CONRAD B. DUBERSTEIN, Chief Judge.

This ancillary proceeding under § 304 of the Bankruptcy Code was initiated by a liquidating committee (“liquidators”) appointed in insolvency proceedings instituted and pending in Spain affecting the affairs of Papeleras Reunidas, S.A. (“Papeleras”), a Spanish corporation. The liquidators have invoked § 304 to prevent Republic Tobacco, Inc. (“Republic”), a major creditor of Papeleras located in the United States, from interfering with the liquidators’ efforts to obtain the balance of the proceeds of their sale of Papeleras’s trademarks to Bambú Sales, Inc., a New York Corporation which had purchased the same. The § 304 proceeding is opposed by Republic. 1

Republic was formerly known as Adams Apple Distributing Company (“Adams”). Republic claims a lien on the trademarks and further contends that their sale by the liquidators to Bambú violated Adams rights in the trademarks and gave rise to a fraudulent conveyance void as to Adams, now Republic. As will be further demonstrated, the sale of the trademarks by the liquidators to Bambú occurred at a time when Adams was engaged in litigation against Papeleras in the United States District Court for the Northern District of Illinois, which eventually resulted in a judgment in Adams’s favor in excess of $1.4 million arising out of breach of contract. Later Republic commenced an action against Bambú in the United States District Court of this District to set aside as a fraudulent conveyance the sale of the trademarks to Bambú. The action was assigned to Honorable Jack B. Weinstein, District Judge of this District. By reason of my familiarity with the interrelated issues involved, Judge Weinstein referred the fraudulent conveyance action to me to preside over and try, as well as to resolve the within § 304 proceedings and to determine the respective rights of the parties.

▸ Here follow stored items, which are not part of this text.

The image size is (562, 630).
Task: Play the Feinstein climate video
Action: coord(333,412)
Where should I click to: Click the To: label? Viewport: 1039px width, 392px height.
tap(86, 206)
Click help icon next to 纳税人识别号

*586 This § 304 proceeding was initiated shortly after the aforesaid fraudulent conveyance action was commenced in this District. In accordance with the provisions of § 305(a), after notice and a hearing, I suspended the § 304 proceedings pending the determination of the fraudulent conveyance action. 2 I thereupon restored the § 304 proceeding from its state of suspension to the trial calendar and directed all parties to go forward in accordance with its provisions so as to enable me to pass upon the issues raised therein. Upon the entry of an order by this court in conformity with this decision, I will then try the issues raised in the fraudulent conveyance action.

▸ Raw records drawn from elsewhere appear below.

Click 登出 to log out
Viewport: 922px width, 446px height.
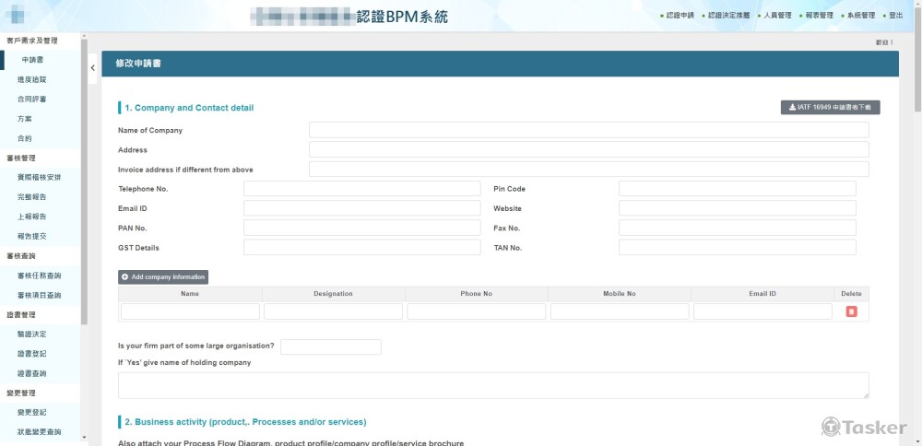pyautogui.click(x=894, y=16)
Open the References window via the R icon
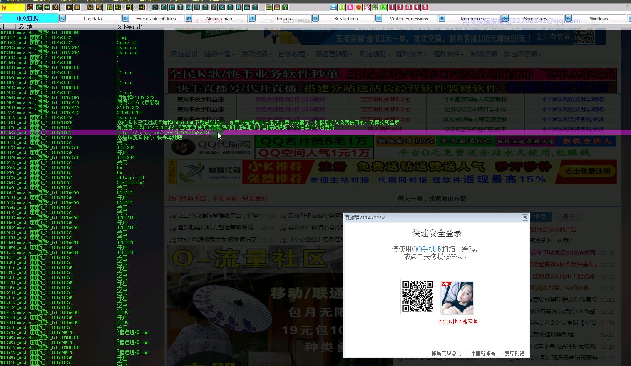Image resolution: width=631 pixels, height=366 pixels. 238,7
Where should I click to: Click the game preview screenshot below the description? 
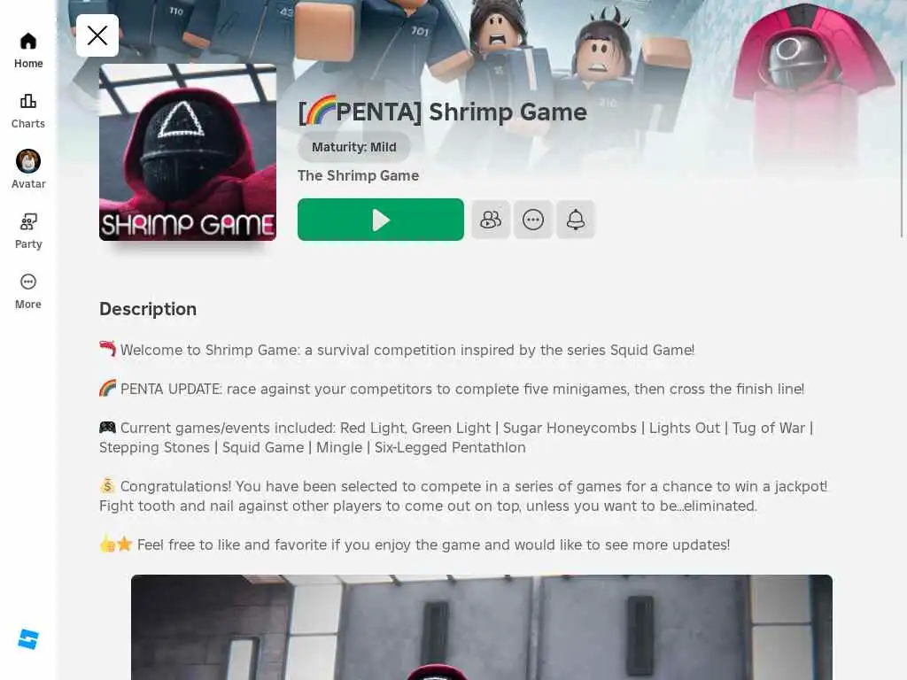click(x=481, y=627)
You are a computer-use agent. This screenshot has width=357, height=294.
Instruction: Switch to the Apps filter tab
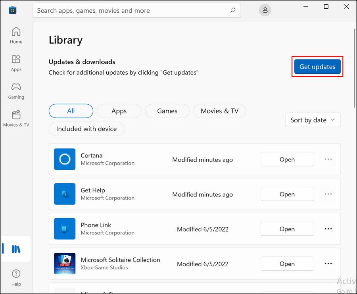(x=119, y=111)
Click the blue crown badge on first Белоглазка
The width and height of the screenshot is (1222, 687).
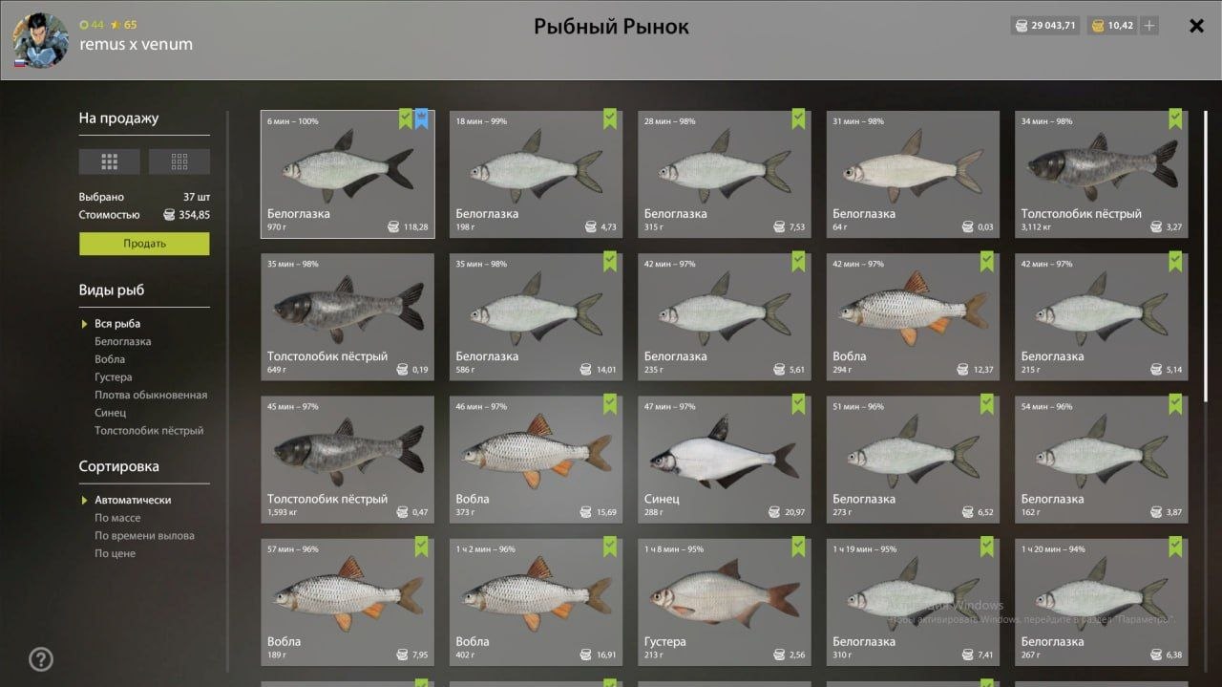[x=421, y=119]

After all parties had completed substantial discovery proceedings in accordance with the Federal Rules of Civil Procedure, I conducted a trial of the issues raised in the § 304 proceedings. Having heard all parties and upon careful consideration of the evidence presented, as well as expert testimony proffered by members of the Spanish bar versed in the Spanish insolvency laws who appeared at the request of the various parties, I conclude that the § 304 proceedings should be dismissed for the reasons hereinafter set forth.

FACTS

Papeleras is currently in the final stages of liquidation pursuant to the laws of Spain. It was a large, publicly-owned corporation, located in the city of Alcoy, province of Alicante in Spain, with shares of stock traded on the Spanish stock exchanges. It produced various paper products which were sold worldwide, including the Papeleras “Bambú” cigarette rolling papers (“Papeleras papers”). The trademarks relating to the Papeleras papers were registered in many countries, including the United States.

Prior to 1975 many distributors sold the Papeleras papers in the United States. On January 12, 1975, Adams, a Chicago based corporation, and Papeleras entered into a contract which designated Adams as the exclusive distributor of the Papeleras papers in the United States for five years.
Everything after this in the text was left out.